### Directions
When you copy the data, keep every line exactly as written and skip the pictures.

^^^^

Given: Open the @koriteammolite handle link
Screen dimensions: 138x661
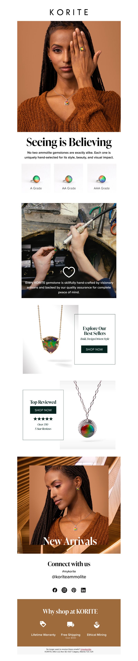Looking at the screenshot, I should (69, 577).
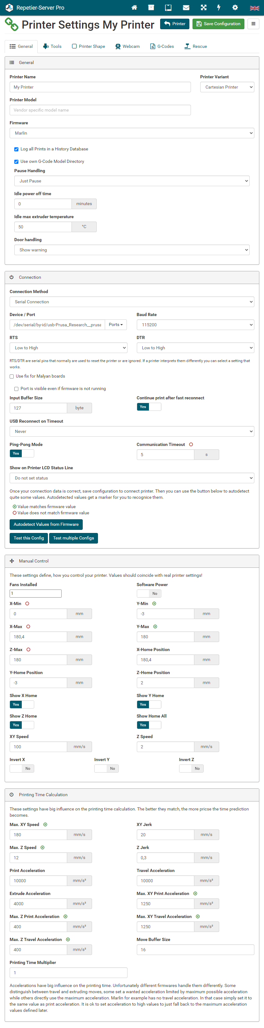Viewport: 264px width, 1028px height.
Task: Toggle the Ping-Pong Mode switch
Action: point(22,453)
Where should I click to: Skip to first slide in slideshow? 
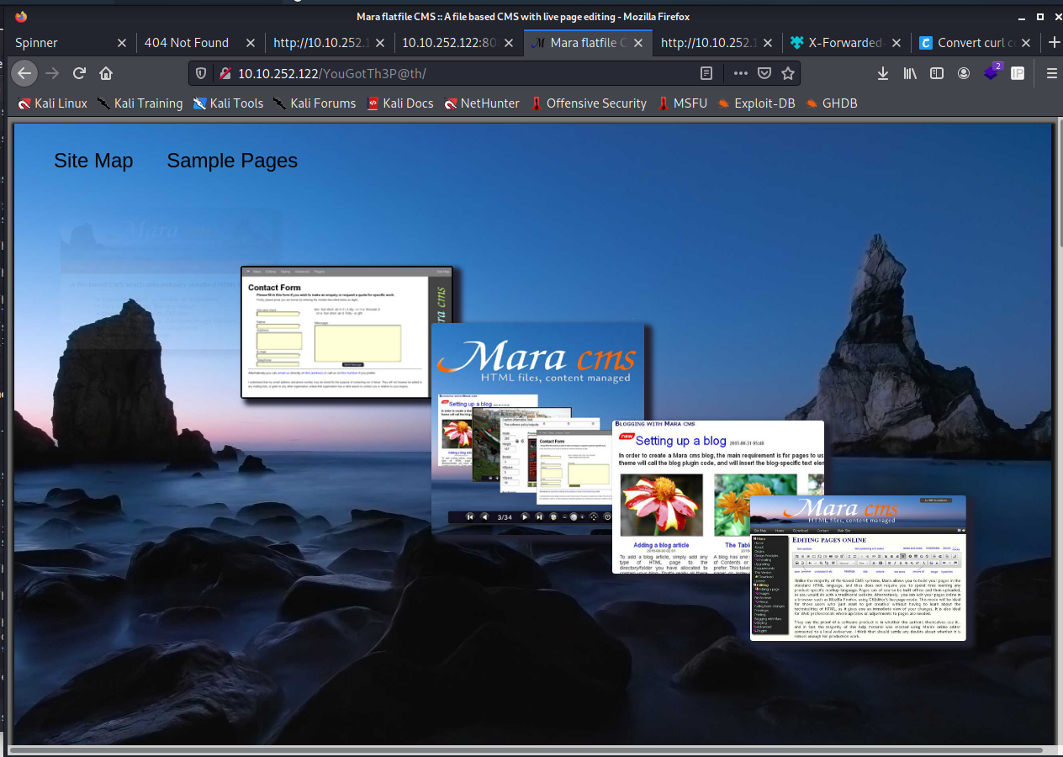470,516
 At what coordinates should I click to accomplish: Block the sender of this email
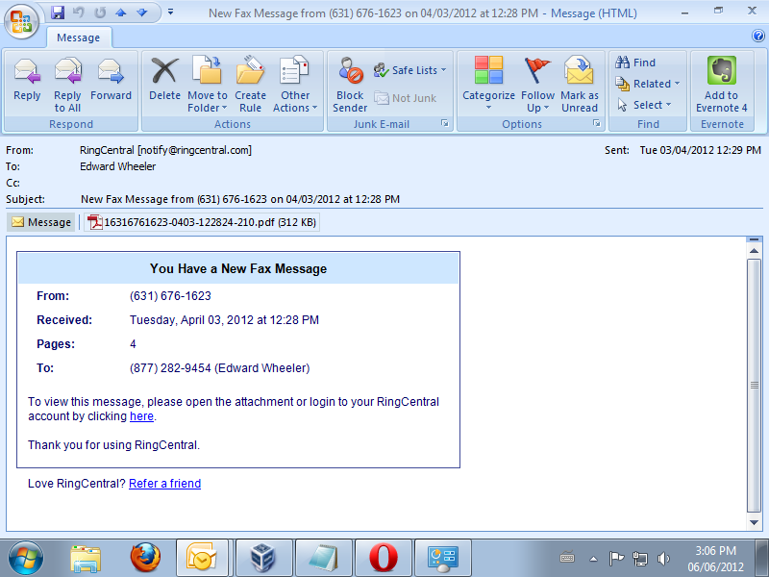tap(350, 84)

^^^^

### Exercise solution
Given: Open the @koriteammolite handle link
Screen dimensions: 138x661
Looking at the screenshot, I should (69, 577).
Viewport: 264px width, 1028px height.
Task: Toggle the Ping-Pong Mode switch
Action: point(22,453)
Where should I click to: Skip to first slide in slideshow? 
470,516
 At what coordinates should I click to accomplish: Block the sender of this email
tap(350, 84)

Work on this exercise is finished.